MOSCOW (REUTERS) - German President Frank-Walter Steinmeier told Russian President Vladimir Putin on Wednesday (Oct 25) he was unhappy about the state of relations between Moscow and Berlin and that both sides needed to work to improve it.
The first visit to Russia by a German president since 2010 occurred with relations still strained over Russia's 2014 annexation of Crimea and a pro-Russian separatist uprising in eastern Ukraine, as well as German accusations of Russian meddling in its politics, something Moscow denies.
"It's essential that we use this opportunity for us as presidents to continue our dialogue to try to improve our bilateral relations, the state of which we can't be happy about," Steinmeier told Putin at the start of talks.
"I'm convinced that we need to resist the alienation that has grown up between our countries in recent years and to do what we need to continue the dialogue and need long-term attempts from both sides to find solutions in crises."

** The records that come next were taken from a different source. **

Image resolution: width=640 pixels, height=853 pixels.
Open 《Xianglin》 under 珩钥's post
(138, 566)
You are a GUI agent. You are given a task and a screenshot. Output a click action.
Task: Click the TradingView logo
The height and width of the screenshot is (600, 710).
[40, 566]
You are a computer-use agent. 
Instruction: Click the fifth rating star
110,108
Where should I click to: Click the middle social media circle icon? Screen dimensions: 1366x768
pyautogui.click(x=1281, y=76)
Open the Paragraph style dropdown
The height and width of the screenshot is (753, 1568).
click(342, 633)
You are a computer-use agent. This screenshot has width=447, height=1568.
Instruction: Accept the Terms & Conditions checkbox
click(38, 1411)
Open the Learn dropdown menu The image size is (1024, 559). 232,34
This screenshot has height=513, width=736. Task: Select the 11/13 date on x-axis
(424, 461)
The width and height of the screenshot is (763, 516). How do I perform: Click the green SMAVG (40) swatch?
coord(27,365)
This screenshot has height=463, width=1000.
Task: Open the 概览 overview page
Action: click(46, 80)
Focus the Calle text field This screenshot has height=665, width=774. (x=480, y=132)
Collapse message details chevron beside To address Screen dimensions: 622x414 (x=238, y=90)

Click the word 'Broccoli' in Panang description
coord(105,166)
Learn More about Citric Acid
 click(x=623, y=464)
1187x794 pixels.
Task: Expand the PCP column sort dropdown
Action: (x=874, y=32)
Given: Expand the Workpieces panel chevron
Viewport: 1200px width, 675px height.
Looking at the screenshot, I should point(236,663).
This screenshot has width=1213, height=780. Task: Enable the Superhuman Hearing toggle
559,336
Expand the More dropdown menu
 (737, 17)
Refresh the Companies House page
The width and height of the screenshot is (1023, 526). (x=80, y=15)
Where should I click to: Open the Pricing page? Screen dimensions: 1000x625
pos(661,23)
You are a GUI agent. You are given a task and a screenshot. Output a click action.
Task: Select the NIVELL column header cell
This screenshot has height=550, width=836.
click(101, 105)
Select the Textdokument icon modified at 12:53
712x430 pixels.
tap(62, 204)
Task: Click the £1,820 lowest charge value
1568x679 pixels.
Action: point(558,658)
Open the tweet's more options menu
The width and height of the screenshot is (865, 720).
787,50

Speaking after the talks, Putin said he had agreed with Steinmeier that political problems should not prevent the two countries from improving their ties.
"Despite the known political difficulties, Russian-German relations are not standing still and we are ready to work together to develop them further," he said.
Steinmeier said there was still work to be done.
"We are far from having normal relations... There are open wounds still," he said, speaking at a news conference alongside Putin.
Steinmeier, a Social Democrat who previously served as foreign minister, has long called for increased engagement with Moscow.
His party, which will soon go into opposition after four years in a coalition government with Chancellor Angela Merkel's conservatives, wants a gradual easing of EU sanctions imposed on Moscow for its role in Ukraine.
Steinmeier has also launched a disarmament initiative he hopes will spur Russia and the United States to embark on talks about reducing their conventional arsenals.
Merkel, who has resisted moves to ease sanctions on Russia, is now trying to forge a three-way alliance with the pro-business Free Democrats and the environmental Greens.
A new Russia policy is unlikely to take shape until Germany's coalition negotiations begin in late November, but the Greens have generally backed a hard line against Moscow for its annexation of Crimea and backing for the Syrian government.